▸ **SET OF TASKS**:
a – Translate the following sentence from the article on the FIA's investigation into Grosjean's crash into French: "Miraculously, Grosjean only suffered minor burns to his hands from the crash."
b – Using the article on the FIA's investigation into Grosjean's crash, explain what caused the fire.

▸ **PAGE EXTRACT**:
────────────────────

The FIA has revealed findings of its investigation into Romain Grosjean’s fiery crash in last year’s Bahrain Grand Prix.
The report reveals how the accident occurred and the areas of safety due to being improved upon.
Grosjean was trapped in his burning Haas for 28 seconds after the car collided with the Armco barrier at Turn 3. Miraculously, Grosjean only suffered minor burns to his hands from the crash.
The FIA’s published findings have been presented to the World Motor Sport Council and will be shown to drivers ahead of the start of the 2021 season.
The findings went into several aspects concerning the crash, including how the fire started, the speed at which the car hit the barrier and how Grosjean was able to survive the shunt.
Investigations report that the fire resulted from the separation of the power train assembly from the survival cell.

────────────────────

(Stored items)
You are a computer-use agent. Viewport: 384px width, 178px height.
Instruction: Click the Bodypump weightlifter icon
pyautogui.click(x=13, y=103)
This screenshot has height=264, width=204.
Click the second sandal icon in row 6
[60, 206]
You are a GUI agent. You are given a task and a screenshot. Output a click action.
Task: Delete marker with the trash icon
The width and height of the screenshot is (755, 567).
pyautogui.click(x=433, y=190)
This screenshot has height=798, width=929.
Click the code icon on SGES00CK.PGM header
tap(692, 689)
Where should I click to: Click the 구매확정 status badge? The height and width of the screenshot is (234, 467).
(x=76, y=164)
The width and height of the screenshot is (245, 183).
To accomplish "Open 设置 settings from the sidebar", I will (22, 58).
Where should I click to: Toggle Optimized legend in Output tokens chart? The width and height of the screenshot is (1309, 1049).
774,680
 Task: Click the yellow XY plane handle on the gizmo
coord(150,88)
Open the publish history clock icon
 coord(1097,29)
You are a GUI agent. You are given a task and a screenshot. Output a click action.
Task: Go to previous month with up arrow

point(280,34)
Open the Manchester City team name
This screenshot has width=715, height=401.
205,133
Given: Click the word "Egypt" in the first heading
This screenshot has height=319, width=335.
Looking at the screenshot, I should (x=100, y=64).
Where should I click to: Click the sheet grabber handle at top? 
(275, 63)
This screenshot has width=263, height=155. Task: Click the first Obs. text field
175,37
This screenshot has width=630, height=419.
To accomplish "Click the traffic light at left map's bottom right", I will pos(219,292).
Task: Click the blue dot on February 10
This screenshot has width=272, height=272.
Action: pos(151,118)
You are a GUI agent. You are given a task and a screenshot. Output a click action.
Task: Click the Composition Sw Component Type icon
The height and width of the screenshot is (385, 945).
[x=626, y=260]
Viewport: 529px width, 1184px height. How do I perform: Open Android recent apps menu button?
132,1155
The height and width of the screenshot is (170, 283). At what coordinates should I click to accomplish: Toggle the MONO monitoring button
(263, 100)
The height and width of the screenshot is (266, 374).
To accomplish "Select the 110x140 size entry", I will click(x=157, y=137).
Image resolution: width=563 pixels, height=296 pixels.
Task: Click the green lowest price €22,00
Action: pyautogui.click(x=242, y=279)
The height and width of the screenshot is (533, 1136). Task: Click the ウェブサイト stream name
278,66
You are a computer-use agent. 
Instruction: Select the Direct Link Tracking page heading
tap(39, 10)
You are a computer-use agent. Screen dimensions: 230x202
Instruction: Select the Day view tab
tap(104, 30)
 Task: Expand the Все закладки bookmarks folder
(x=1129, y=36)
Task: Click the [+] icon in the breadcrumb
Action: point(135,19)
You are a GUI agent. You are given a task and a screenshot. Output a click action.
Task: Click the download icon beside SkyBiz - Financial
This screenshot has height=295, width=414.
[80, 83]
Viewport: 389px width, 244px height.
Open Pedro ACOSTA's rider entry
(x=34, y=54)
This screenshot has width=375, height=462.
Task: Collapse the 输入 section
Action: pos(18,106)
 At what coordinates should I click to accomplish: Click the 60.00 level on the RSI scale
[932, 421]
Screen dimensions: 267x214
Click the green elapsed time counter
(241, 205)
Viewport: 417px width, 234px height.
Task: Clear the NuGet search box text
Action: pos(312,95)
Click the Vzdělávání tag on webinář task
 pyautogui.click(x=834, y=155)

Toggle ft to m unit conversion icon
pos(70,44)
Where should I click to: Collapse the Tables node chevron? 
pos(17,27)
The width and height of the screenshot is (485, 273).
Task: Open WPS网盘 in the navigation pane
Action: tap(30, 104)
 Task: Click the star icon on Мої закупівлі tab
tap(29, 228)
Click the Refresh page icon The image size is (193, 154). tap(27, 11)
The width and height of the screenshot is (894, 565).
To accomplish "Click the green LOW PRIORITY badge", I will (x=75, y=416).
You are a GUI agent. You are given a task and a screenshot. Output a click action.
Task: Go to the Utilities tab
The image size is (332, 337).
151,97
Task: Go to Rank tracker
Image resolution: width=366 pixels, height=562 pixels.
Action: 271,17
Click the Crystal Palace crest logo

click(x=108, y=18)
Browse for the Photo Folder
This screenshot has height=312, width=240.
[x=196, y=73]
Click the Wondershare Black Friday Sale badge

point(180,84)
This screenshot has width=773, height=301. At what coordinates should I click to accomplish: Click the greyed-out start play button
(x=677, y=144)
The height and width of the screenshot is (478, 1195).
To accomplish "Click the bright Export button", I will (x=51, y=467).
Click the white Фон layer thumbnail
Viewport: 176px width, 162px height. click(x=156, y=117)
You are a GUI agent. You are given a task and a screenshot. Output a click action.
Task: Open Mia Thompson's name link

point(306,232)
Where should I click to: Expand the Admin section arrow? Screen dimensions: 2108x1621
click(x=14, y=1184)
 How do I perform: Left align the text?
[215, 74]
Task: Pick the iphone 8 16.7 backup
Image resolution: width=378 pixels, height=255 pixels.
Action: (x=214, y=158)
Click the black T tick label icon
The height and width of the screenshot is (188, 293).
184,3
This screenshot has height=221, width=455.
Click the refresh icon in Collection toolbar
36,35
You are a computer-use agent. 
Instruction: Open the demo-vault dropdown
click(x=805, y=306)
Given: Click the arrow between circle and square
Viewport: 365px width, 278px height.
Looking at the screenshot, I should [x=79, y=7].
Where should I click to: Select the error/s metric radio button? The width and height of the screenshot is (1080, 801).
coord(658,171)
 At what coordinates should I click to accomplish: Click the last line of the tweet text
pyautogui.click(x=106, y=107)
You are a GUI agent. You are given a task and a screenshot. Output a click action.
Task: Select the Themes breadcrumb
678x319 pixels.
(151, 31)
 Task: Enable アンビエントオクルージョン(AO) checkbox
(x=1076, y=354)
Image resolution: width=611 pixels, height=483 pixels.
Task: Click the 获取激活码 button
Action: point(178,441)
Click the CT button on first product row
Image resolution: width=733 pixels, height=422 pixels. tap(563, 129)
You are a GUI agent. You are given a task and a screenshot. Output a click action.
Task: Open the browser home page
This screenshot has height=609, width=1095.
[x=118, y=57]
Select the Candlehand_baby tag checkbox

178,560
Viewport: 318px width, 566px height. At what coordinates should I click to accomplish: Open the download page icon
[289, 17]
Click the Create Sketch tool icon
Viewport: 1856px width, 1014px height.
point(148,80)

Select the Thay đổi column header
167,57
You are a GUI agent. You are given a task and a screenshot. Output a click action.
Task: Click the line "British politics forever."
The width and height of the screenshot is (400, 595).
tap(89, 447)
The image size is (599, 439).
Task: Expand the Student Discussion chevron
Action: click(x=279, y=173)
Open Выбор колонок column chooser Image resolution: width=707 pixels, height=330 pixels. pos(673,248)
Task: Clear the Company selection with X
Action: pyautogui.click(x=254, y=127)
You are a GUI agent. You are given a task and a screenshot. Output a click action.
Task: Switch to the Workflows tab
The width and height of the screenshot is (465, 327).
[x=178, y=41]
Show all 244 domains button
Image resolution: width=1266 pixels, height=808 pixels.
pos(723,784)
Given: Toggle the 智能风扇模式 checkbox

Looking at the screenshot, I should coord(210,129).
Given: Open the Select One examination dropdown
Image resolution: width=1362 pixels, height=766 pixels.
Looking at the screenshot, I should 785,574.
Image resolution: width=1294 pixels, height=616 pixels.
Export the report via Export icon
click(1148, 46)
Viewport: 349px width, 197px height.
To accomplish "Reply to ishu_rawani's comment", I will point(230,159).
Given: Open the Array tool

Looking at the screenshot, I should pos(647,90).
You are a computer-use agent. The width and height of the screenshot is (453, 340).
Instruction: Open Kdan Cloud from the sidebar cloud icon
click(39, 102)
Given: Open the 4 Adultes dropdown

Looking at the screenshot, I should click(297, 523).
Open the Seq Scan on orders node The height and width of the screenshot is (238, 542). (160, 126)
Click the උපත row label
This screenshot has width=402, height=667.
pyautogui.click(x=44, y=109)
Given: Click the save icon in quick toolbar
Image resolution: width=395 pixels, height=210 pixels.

────────────────────

▸ **RESULTS IN ORDER**:
a – Miraculeusement, Grosjean n'a subi que des brûlures légères aux mains lors de l'accident.

b – According to the investigation, the fire resulted from the power train assembly separating from the survival cell.